Yet, a bit of a deus-ex-machina for those waiting on bated breath to read the cathartic summary of my Kuwait dives. C'mon people, I visited without scientific equipment (i.e. measuring tape and a clipboard), and it was more about curiosity than data. Although, oddly enough, I dove Qit'at Urayfijan, the exception-to-recovery reef from above, and it wasn't your picture perfect reef. Of course, I had no perfect pictures anyhow because I accidentally left my camera in KSA, and we had to squish another camera in my housing to snap off the shot or two posted here.

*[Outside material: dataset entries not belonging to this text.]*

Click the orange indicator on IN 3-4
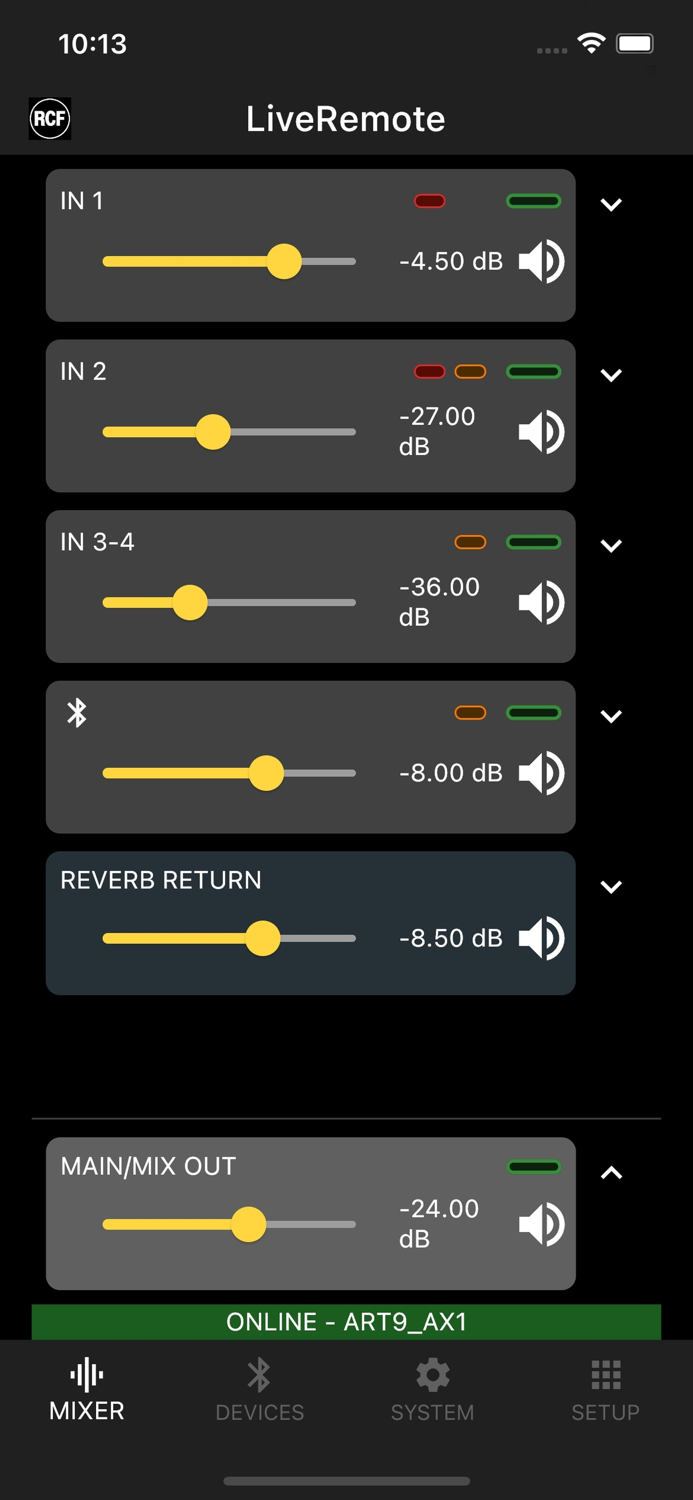The width and height of the screenshot is (693, 1500). pos(471,541)
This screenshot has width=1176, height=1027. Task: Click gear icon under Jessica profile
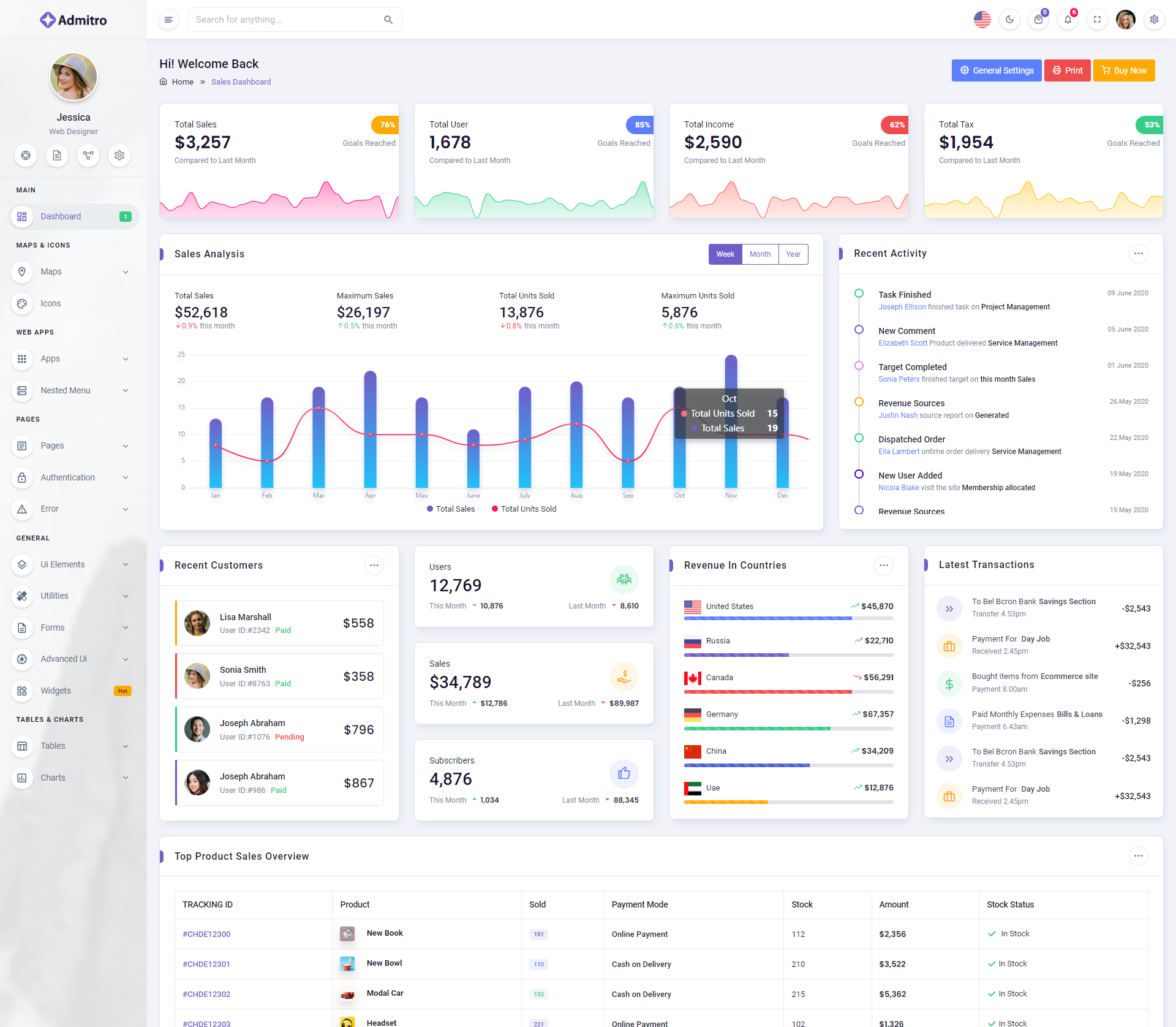(x=119, y=156)
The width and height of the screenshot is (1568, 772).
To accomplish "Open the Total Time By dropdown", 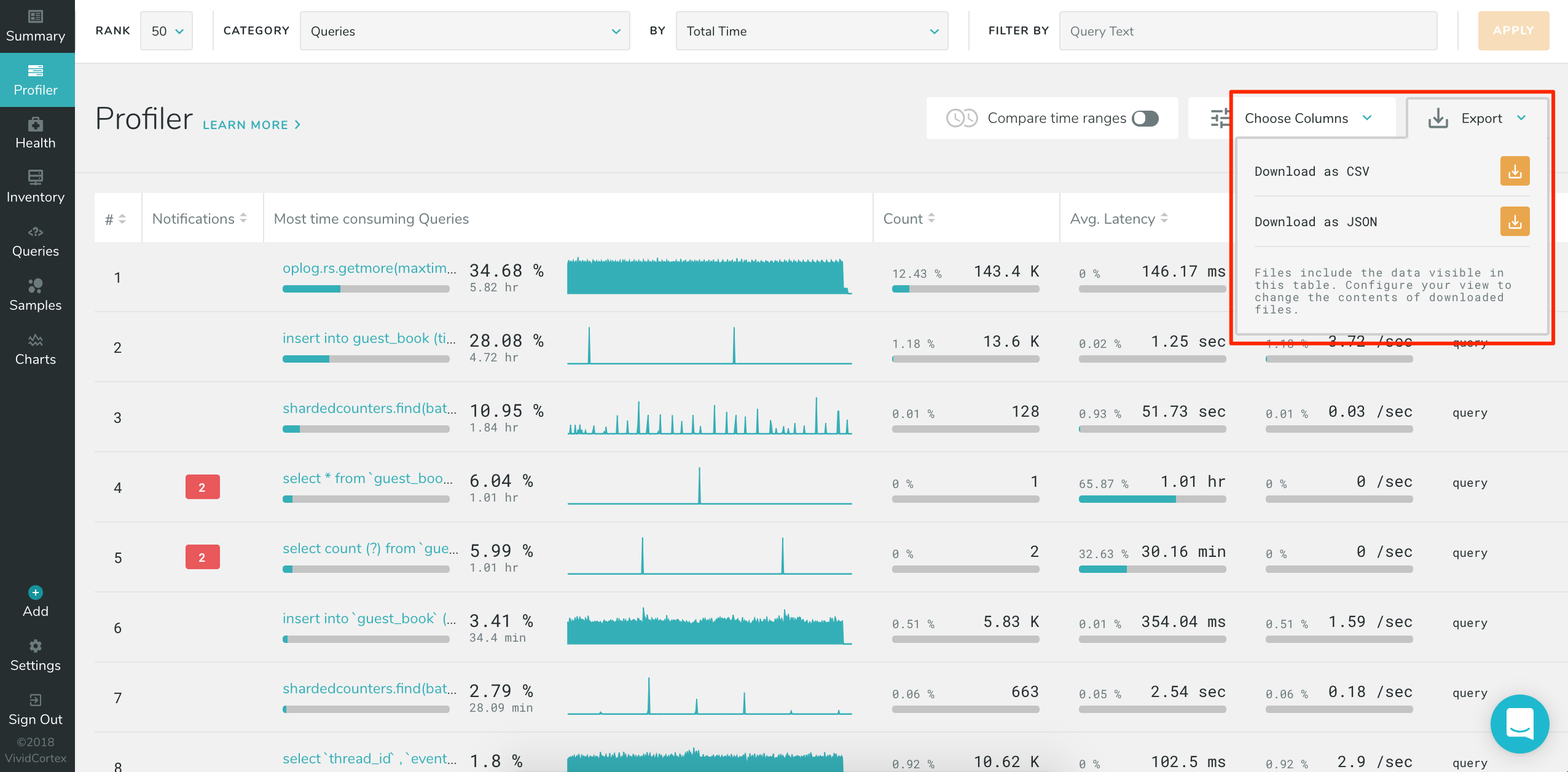I will click(811, 31).
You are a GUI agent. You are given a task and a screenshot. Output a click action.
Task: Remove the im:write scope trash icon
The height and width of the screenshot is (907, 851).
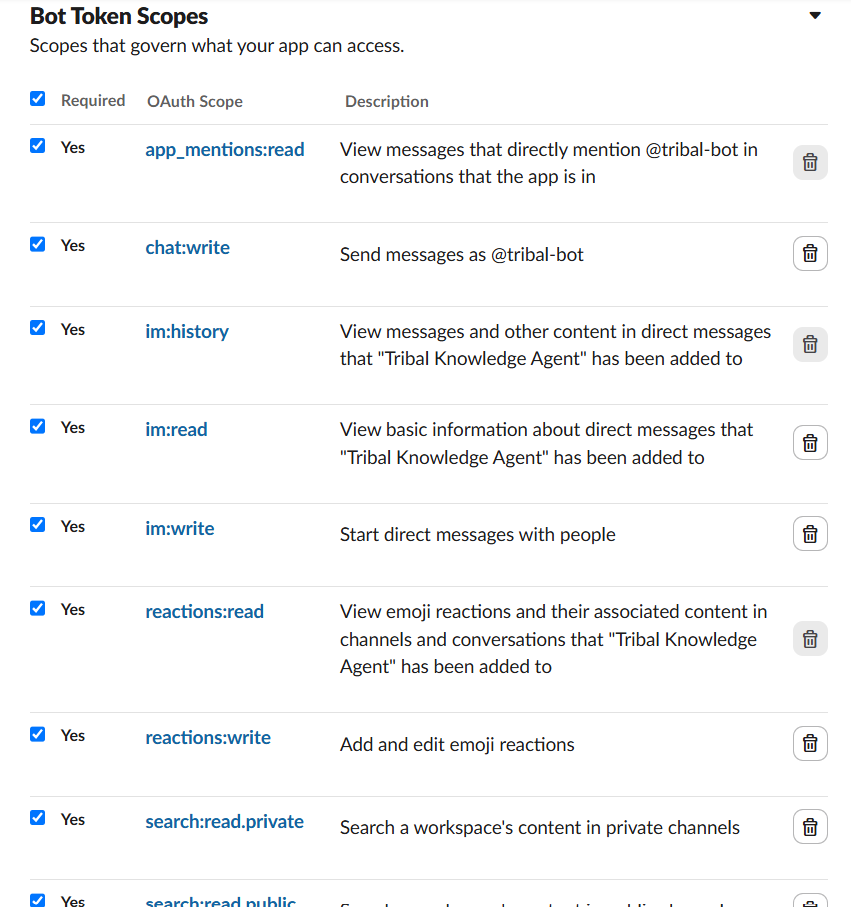coord(810,534)
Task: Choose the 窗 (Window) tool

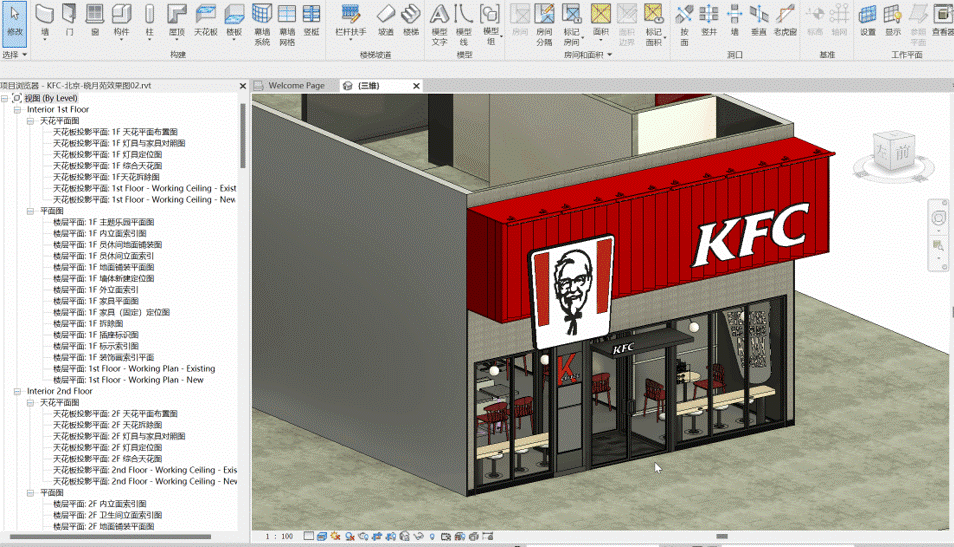Action: tap(95, 18)
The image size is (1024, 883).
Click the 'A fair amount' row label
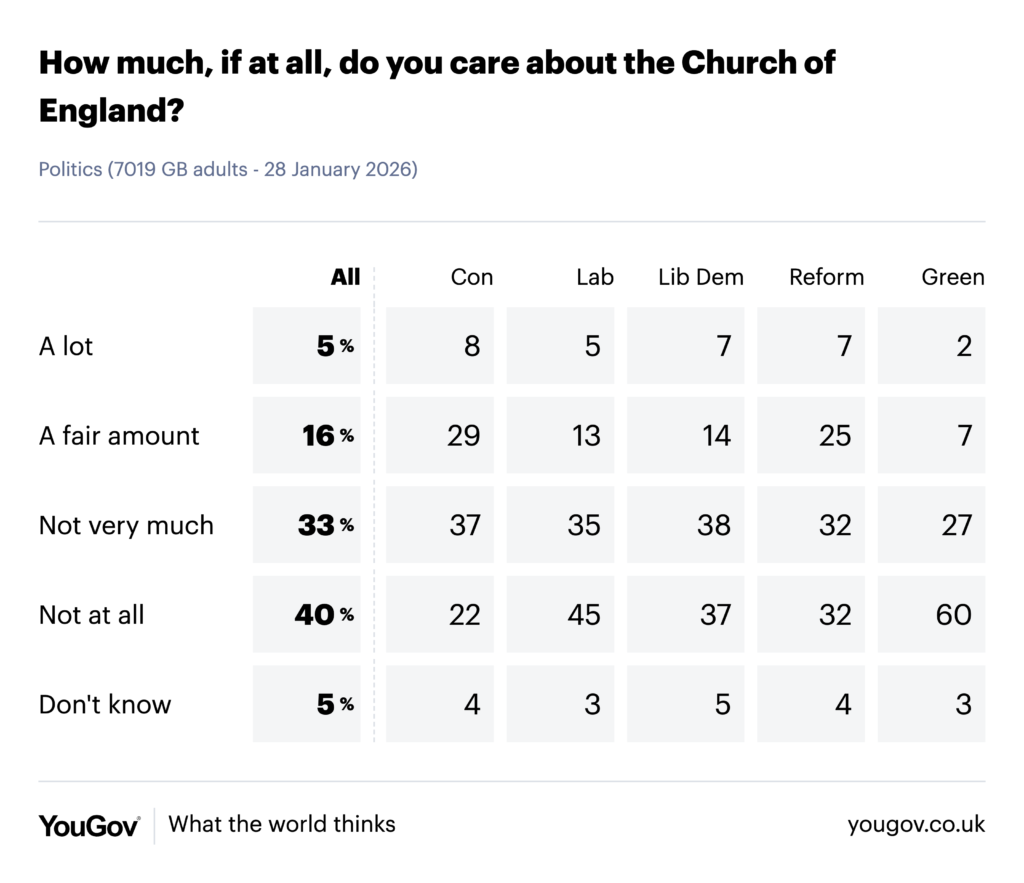(x=119, y=436)
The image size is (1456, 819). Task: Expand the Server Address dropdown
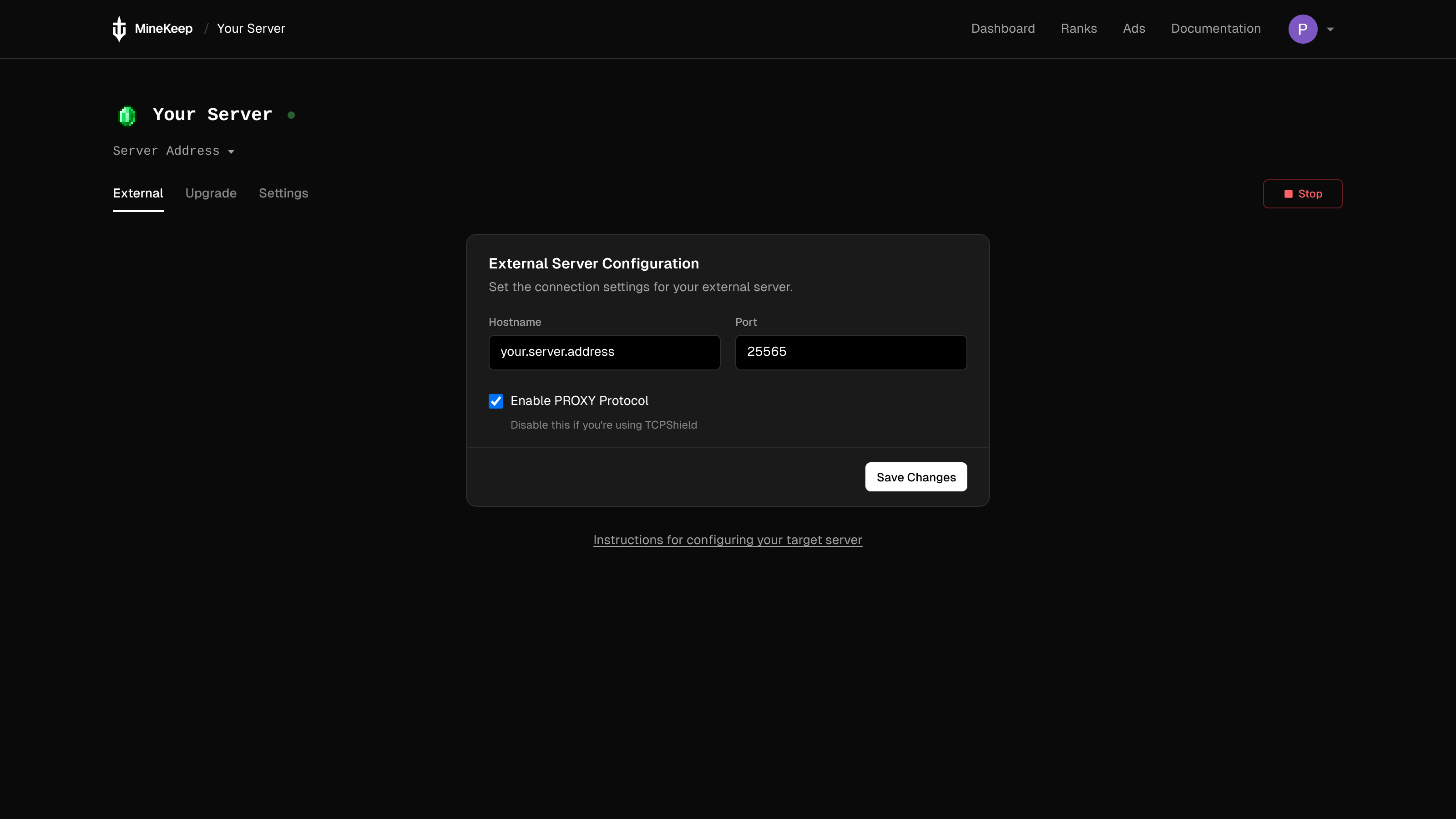point(173,151)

So what can I say? The water was noticeably colder and pea-green, with perhaps five meters of visibility; there was significantly less coral diversity and coral cover than any reef I've been to in the Red Sea, and significantly less fish abundance and probably fish diversity. The reef was mostly coral rubble with the occasional isolated coral head or patch of solid dead coral rock, popular with the large urchin population. An adjoining wreck was sprinkled with coral growth. After one day of diving at one site, it would be impossible to identify the impact of oil spills from surface-level human affairs. But it was still, as the Silent World always is, magical.

There is more to Kuwait then the neighboring body of water, and we made good on our time to explore. But Kuwait is still very small. It is nearly impossible to get a taxi there; most people in Kuwait have money - it has the most expensive currency in the world, at US $3.50 to a Kuwaiti dinar (KD). So walk we did, throughout much of Kuwait City, for hours, failing to get taxis. Our two nights in Kuwait saw the two most important sites to visit - the souq and the Kuwait Tower. The souq, one of the richest in the Middle East, was beautifully clean and, to my horror, sold sharks in the fish market. Outside, I smoked my first sheesha while Kuwaiti children ran around setting off tiny, loud firecrackers every three seconds. The Kuwait Towers, more or less the country's national monument, is a series of three concrete spires, the highest of which is 187 meters. An elevator takes tourists to the top where a rotating dining area allowed diners a 360 degree view of the city every 30 minutes. In addition, you can enjoy photographs of Gulf War destruction caused by "the barbaric invaders," according to captions. Overall, I found it the least friendly city of any I've been to in the Middle East, in that there just didn't seem to be anything to do. I might go back some time in the summer when the whale sharks make it to the Gulf; for now my judgments lay in purgatory.